• [Objective]: Put every line of the entries below into a JSON list of strings, one string per line, leaving out any blank lines.

****************

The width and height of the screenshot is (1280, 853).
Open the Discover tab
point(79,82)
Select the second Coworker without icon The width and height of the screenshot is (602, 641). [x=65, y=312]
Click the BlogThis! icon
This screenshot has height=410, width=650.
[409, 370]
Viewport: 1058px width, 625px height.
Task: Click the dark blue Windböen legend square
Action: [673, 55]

****************

• [Completed task]:
[
  "The width and height of the screenshot is (1280, 853).",
  "Open the Discover tab",
  "point(79,82)",
  "Select the second Coworker without icon The width and height of the screenshot is (602, 641). [x=65, y=312]",
  "Click the BlogThis! icon",
  "This screenshot has height=410, width=650.",
  "[409, 370]",
  "Viewport: 1058px width, 625px height.",
  "Task: Click the dark blue Windböen legend square",
  "Action: [673, 55]"
]